The truth proclaimed through the Gospel of Jesus had single-handedly begun to shift the city and its culture. Even the economy and purchasing habits of its people were impacted. More and more of Ephesus’ citizens encountered Jesus and his Gospel, with the result that they turned their allegiance wholly to him, worshipping him alone as Risen Lord, refusing to give honour and glory to any other god.
It was no surprise, then, that sales of crafted idols took a hit. Why purchase a god of silver or stone when you are called to worship the living Lord? Demetrius clearly felt the impact in his bottom-line. So, angrily, he raised the issue with his fellow silversmiths. Oh, he was concerned about the reputation of “Artemis of the Ephesians,” but one senses his urgency is mostly spurred on by faltering economics.

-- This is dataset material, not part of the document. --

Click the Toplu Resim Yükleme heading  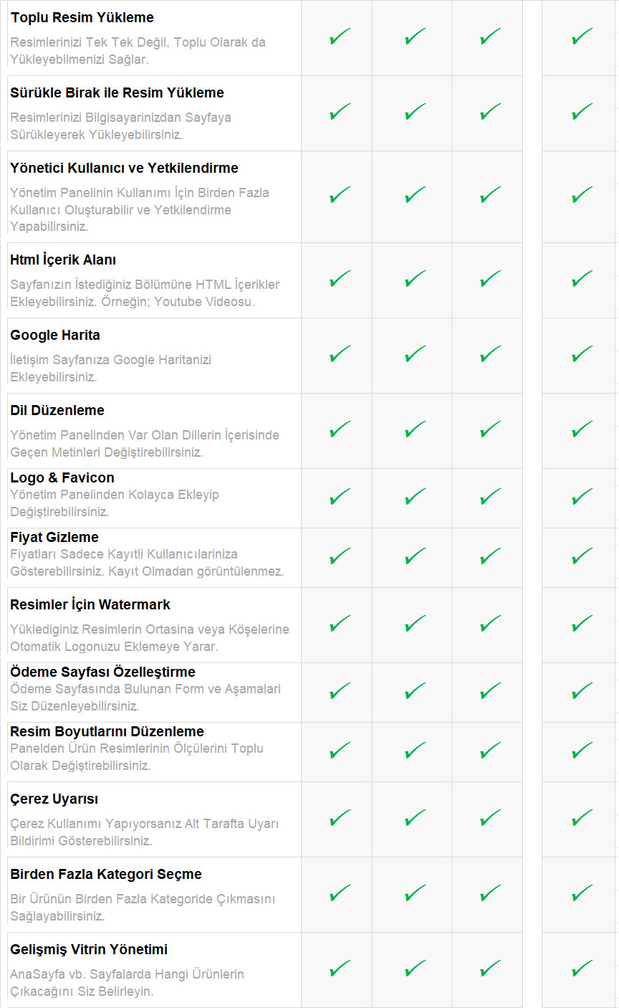82,17
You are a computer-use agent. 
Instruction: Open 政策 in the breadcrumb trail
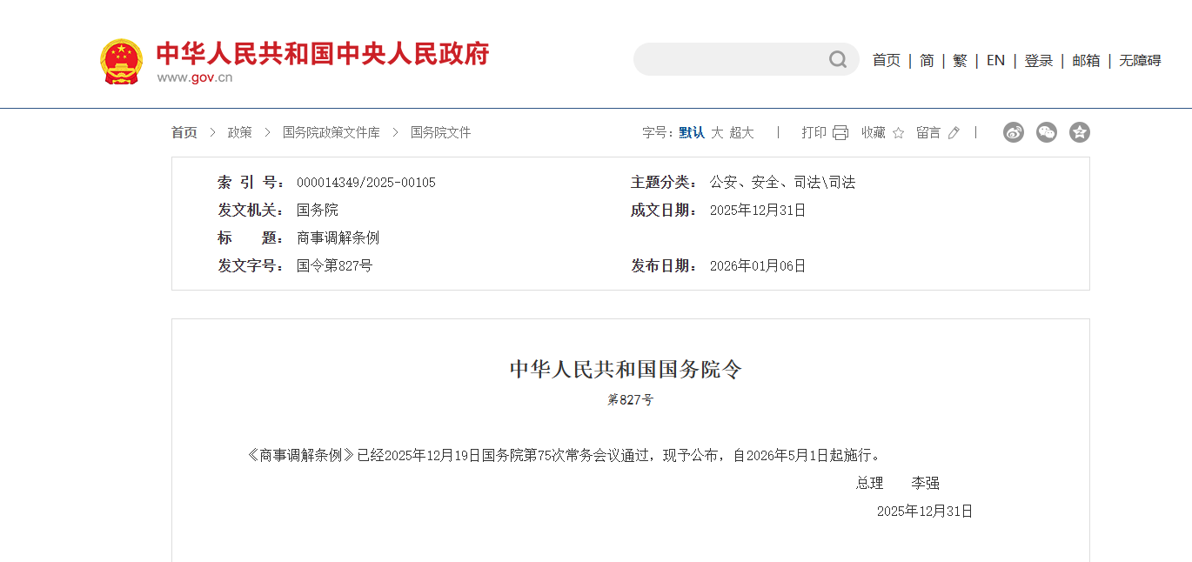pyautogui.click(x=238, y=131)
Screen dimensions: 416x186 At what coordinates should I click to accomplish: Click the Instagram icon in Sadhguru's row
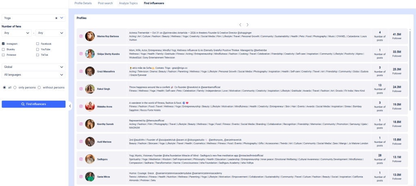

I’m reminded of a story I’ve heard often about the Welsh Revival of 1904-1905. During the revival itself some 100,000 people were said to be converted, with thorough-going repentance and transformation, resulting in overflowing churches and emptied pubs and courtrooms. But the story that has stuck in my memory has to do with the coal mines. Mules, or “pit ponies,” were an essential part of mining production, their brute force being used to haul tons of coal along the underground rail-lines. Prior to the Revival, these mules were spurred into action by the harsh curses and profanities of the miners. But the Revival had such a profound effect on the language of those working in the mines that the poor pit ponies were confused, not knowing how to respond to commands given without expletives. They all had to be retrained!
It makes one think. Do we put too much emphasis these days on political protest when it comes to combatting un-Christian shifts in our culture and laws? We’ve grown adept at fighting in the media and the courts, in the streets and on the airwaves. Might we not be better to focus instead on hearts, seeking the transformation of people? When laws give permission for un-godly decisions, they can be over-ridden by the Christlike behaviour of people who seek to honour him rather than take the full latitude of the law. Permissive laws don’t force our hands. If hearts are truly changed, society will be, too.
It happened in Wales. It happened in Ephesus. Just ask Demetrius.
O Lord, I bring myself to you afresh for your ongoing transformation in my own life. Melt me, mold me, fill me, use me. Make me more and more like Jesus.
And I bring you my community, my nation. Move among us with the transforming good news of Jesus that more and more hearts might be set free from sin, experience forgiveness, and be aligned with your purposes. To Jesus’ glory. Amen.
Reflect: At what points do your own heart and behaviour need to be reshaped? Place them before the Risen Lord. At what points does your own community need transformation and realignment with the Lord? Pray his grace of transformation.